I had no idea. Now I really feel terrible.

So Ross and Jason take the tables back out of Ross’ truck and jig-saw-puzzle-fit them into the back of my Envoy so they could make room in the truck for the massive piece of wood. Then John backs the trailer up and Ross backs the truck up, and the tailgate/ramp of the trailer goes down into the bed of Ross’ truck, and the three of them muscle the wood up the ramp, talking the whole time about expanded metal supports and how it’s a good thing the trailer has them, and blah blah testosterone manly tools trailer blah blah stuff that goes right over my head. Then suddenly we’re all standing around and it’s done, and I have a huge lump in my throat because, oh my gosh there’s a STUMP in the back of that truck, a stump I have wanted for a long time, and it’s mine and these guys, one of whom I DON’T EVEN KNOW, just practically killed themselves in the heat and the dark and OMG the WASPS to get it for me. And I shake John’s hand and I say, “I cannot thank you enough, you just will never know what a gift this is, thank you, thank you.” And John’s all, “Aw, tw’arnt nuthin’.” (Not exactly, but it was close. Very cool about the whole thing.)

So I get in my car and Ross and Jason get into Ross’ truck and we head back to my house, where they tumble the stump out of the truck and into my garage so it can dry out. And Ross says, “I’ll be back in a few weeks with my crew, and we’ll cut it level (I have tools for that) and get it trucked upstairs to your studio.” And I said, “Oh my gosh, thank you so much, I can’t even tell you how much this means to me!” And Ross is all, “Aw, tw’arnt nuthin’.”

And then they carry these heavy tables upstairs (which, by comparison to the stump, are a bag of feathers) and suck down several gallons of water each, and then we’re standing at my door and it’s 9:30 at night and they’ve missed a whole evening with their families, and I just can’t think of any words which are sufficient to tell them how deeply grateful I am for all of this, and I’m babbling about cooking them dinner and bringing their kids over to swim in the pool and just anything to let them know what this has meant to me. And they’re all, “Aw, tw’arnt nuthin’.” So they say they’ll talk to their wives and get a date that works and they’ll let me cook dinner for them and their families. And I walk out with them because I have to move my car, and at the last minute I remember that I promised to pay for their gas so I run out to catch them before they leave… and they won’t take my money. Like, really, will. not. take. the. gas. money.

And they drive away. And I’m crying because it’s just all too wonderful and selfless and really, who gets this emotional about a stump, for heaven’s sake??

But as pretty as that stump is (and it really is gorgeous), it’s not about the stump. It’s about the selfless kindness of these men, and their willingness to just do – whatever needs to be done. And not even needs – this wasn’t a need – just out of friendship and fellowship.

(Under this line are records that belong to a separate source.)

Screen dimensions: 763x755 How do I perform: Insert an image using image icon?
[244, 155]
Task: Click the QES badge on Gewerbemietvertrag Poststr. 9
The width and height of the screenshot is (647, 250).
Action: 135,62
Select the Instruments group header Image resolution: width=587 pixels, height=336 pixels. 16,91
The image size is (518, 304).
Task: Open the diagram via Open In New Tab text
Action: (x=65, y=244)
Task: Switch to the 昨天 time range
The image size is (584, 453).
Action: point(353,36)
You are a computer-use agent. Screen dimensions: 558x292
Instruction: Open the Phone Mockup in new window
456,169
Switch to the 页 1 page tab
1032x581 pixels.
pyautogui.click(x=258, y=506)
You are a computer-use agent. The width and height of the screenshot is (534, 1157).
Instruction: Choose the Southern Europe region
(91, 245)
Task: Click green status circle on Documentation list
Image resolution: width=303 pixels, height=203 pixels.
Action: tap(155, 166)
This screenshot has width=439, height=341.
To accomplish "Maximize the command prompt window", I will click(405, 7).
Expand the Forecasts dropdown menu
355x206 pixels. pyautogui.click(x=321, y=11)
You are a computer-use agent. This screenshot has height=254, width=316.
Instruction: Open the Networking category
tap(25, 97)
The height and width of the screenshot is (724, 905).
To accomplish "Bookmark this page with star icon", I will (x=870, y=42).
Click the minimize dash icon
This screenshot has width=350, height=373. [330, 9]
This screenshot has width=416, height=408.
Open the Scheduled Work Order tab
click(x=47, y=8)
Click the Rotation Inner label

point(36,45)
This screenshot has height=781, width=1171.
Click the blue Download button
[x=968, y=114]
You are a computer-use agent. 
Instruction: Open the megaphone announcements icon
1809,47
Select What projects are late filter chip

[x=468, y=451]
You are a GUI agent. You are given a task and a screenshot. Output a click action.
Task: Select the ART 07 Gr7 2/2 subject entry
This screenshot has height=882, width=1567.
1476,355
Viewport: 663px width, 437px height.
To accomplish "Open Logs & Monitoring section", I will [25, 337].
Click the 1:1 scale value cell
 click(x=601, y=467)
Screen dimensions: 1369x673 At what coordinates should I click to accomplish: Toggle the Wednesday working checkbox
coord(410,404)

There was simply nothing in this for any of these guys – nothing. They did it out of kindness.

Sometimes the sheer beauty of the Spirit shining through God’s people is almost too much to look at. It’s so bright, and clear, and illuminating – and healing.

And first thing when I got up this morning, I went out to look at my stump. My beautiful, beautiful stump.

Sigh. God is so, so good.

1 reply
  1. Tracy @ Rusted Gingham
    Tracy @ Rusted Gingham says:

    I can’t believe I read this WHOLE post! No wonder you are feeling under the weather after this escapade! I’ve never written this before, but I’m happy you have your stump! There. I said it.
    Hope you’ll feel well enough for Friday!